→ **What the task requires**:
Print the lines below exactly, beginning with the one that contains "Where should I click to: Open the View menu?" and stopping after the last line.

→ **Exercise materials**:
Content starts

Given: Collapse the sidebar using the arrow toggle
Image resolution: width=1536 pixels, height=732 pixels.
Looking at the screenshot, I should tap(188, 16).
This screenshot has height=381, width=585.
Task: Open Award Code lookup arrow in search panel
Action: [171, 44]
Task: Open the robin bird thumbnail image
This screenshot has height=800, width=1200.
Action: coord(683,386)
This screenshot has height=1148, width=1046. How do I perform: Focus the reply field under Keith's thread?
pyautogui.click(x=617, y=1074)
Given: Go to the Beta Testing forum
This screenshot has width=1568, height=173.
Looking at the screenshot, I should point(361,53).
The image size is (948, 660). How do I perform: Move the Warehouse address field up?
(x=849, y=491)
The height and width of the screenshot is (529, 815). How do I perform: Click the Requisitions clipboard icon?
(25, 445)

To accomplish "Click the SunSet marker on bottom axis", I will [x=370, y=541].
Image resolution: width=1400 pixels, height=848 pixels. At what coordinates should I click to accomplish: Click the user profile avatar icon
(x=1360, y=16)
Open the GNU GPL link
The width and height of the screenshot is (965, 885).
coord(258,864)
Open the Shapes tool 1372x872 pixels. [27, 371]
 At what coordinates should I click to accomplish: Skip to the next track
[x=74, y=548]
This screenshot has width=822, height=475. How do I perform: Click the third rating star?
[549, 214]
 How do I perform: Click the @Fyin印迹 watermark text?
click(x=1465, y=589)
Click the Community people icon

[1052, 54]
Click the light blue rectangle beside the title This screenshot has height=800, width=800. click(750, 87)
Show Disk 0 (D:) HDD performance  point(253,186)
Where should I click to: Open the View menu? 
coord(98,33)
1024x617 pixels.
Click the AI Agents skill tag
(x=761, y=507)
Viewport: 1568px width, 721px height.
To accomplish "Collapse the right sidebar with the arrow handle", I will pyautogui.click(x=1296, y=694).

Content ends

→ **Expected answer**:
Where should I click to: Open the View menu? 
coord(98,33)
1024x617 pixels.
Click the AI Agents skill tag
(x=761, y=507)
Viewport: 1568px width, 721px height.
To accomplish "Collapse the right sidebar with the arrow handle", I will pyautogui.click(x=1296, y=694).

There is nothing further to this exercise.